*DATA SECTION*:
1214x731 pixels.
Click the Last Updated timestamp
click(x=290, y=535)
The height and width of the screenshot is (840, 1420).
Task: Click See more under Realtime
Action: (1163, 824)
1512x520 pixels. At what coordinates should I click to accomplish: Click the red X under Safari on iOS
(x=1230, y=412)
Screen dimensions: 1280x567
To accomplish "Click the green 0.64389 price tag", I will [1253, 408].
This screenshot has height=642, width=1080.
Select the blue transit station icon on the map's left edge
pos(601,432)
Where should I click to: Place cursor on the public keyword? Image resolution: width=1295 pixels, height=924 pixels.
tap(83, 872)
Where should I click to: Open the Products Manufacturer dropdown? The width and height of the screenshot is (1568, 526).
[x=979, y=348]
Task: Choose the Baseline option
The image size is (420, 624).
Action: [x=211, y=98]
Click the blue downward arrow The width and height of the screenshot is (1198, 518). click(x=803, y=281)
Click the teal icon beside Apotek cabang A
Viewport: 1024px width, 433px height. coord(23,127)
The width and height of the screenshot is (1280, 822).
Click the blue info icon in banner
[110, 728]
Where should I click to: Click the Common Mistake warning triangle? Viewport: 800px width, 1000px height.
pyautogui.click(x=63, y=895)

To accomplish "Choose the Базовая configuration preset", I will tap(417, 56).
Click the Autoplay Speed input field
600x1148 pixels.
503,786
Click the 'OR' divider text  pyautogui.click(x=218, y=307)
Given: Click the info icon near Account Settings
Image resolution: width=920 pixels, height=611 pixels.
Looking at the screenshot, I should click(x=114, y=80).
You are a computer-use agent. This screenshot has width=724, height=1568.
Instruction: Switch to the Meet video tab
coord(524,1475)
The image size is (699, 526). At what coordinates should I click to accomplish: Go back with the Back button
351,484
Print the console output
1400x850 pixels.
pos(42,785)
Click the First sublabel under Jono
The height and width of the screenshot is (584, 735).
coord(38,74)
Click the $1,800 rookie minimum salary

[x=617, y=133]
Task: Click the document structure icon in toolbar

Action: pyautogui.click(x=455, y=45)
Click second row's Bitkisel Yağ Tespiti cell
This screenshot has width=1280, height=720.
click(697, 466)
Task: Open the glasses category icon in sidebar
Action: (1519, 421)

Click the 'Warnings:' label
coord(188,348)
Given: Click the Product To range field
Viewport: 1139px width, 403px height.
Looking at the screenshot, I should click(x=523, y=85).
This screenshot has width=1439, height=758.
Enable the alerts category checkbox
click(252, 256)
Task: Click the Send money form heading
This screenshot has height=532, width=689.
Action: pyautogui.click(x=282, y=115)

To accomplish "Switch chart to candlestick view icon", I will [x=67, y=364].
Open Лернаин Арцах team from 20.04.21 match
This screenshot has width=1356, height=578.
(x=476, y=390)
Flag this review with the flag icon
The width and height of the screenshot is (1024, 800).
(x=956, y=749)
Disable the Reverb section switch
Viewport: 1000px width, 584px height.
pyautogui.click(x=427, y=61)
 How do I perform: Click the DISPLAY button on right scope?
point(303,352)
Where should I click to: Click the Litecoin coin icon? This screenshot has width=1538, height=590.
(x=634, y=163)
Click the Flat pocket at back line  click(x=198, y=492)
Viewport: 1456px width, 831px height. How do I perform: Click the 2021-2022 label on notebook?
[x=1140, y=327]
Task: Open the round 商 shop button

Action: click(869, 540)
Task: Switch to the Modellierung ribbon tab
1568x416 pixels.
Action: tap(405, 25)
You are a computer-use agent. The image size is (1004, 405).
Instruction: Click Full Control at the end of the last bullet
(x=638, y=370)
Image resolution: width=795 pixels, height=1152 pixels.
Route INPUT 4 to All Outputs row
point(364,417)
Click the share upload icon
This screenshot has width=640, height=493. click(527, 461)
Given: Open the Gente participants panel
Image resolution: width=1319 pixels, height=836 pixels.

*DIRECTIONS*: Please retype exactly the line containing "Instruction: Click Full" and each line after it to the end of the records, and nothing more.

*COMPLETED TASK*:
Instruction: Click Full Control at the end of the last bullet
(x=638, y=370)
Image resolution: width=795 pixels, height=1152 pixels.
Route INPUT 4 to All Outputs row
point(364,417)
Click the share upload icon
This screenshot has width=640, height=493. click(527, 461)
Given: Open the Gente participants panel
Image resolution: width=1319 pixels, height=836 pixels.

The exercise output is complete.